Congratulations! You have passed the first set of Pandas exercises. We've tasted the movie dataset.

Now you will have a better understanding of your data and how to do initial data analysis.

In this post, we learned about initial data analysis in Pandas. Most popular methods in Pandas for "viewing data".

We saw some advanced techniques and tricks very useful when data is touched for the first time.

Pandas exercises for beginners

Pandas exercises will be structured as a sample project plus exercises - a place where we can practice data science.

The goal is to test your knowledge and learn in 3 main areas:

  • data cleaning
  • data analysis
  • data collection

The areas above are often reported as problematic in data science.

Data preparation is blamed to consume up to 80% from Data science projects. Dirty data is one of the main factors for failed projects in data science and machine learning.

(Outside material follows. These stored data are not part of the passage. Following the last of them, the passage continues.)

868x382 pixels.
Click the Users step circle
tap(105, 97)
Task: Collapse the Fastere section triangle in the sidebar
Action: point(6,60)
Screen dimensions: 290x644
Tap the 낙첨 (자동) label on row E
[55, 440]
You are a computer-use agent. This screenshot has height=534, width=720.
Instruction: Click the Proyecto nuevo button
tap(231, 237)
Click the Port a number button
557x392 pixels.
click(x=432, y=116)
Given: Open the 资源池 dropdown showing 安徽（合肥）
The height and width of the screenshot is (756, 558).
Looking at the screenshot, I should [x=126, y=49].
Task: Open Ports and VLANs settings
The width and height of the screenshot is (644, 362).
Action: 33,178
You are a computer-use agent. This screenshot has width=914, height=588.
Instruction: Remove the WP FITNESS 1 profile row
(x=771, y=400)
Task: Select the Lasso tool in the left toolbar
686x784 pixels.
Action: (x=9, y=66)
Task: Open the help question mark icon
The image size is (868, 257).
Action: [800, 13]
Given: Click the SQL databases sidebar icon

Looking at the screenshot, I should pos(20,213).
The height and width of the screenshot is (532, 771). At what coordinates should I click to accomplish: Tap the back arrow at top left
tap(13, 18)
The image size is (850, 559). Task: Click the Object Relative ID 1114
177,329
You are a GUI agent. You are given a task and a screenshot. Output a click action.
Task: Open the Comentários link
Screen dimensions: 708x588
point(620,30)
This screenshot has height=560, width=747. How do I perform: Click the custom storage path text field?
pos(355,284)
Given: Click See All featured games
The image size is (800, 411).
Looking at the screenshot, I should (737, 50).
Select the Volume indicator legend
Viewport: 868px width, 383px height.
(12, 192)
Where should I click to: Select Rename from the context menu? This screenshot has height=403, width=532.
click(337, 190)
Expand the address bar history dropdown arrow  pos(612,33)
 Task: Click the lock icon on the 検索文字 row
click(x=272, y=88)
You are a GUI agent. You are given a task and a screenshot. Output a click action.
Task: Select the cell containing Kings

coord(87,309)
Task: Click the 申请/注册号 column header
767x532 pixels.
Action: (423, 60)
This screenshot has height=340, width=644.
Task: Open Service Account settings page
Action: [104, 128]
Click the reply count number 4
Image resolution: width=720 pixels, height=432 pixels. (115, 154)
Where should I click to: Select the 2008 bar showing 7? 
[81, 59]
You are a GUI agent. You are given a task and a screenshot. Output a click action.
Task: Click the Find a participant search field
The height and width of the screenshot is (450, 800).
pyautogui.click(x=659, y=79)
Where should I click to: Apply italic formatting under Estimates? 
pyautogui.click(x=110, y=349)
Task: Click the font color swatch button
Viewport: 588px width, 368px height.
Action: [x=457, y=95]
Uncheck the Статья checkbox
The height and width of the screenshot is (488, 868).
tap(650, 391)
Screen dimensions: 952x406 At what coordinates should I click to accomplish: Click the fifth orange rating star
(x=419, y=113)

Pandas Exercises - View and Explore Data - Part 1 (2024)
Top Articles
Latest Posts
Article information

Author: Francesca Jacobs Ret

Last Updated:

Views: 6146

Rating: 4.8 / 5 (68 voted)

Reviews: 83% of readers found this page helpful

Author information

Name: Francesca Jacobs Ret

Birthday: 1996-12-09

Address: Apt. 141 1406 Mitch Summit, New Teganshire, UT 82655-0699

Phone: +2296092334654

Job: Technology Architect

Hobby: Snowboarding, Scouting, Foreign language learning, Dowsing, Baton twirling, Sculpting, Cabaret

Introduction: My name is Francesca Jacobs Ret, I am a innocent, super, beautiful, charming, lucky, gentle, clever person who loves writing and wants to share my knowledge and understanding with you.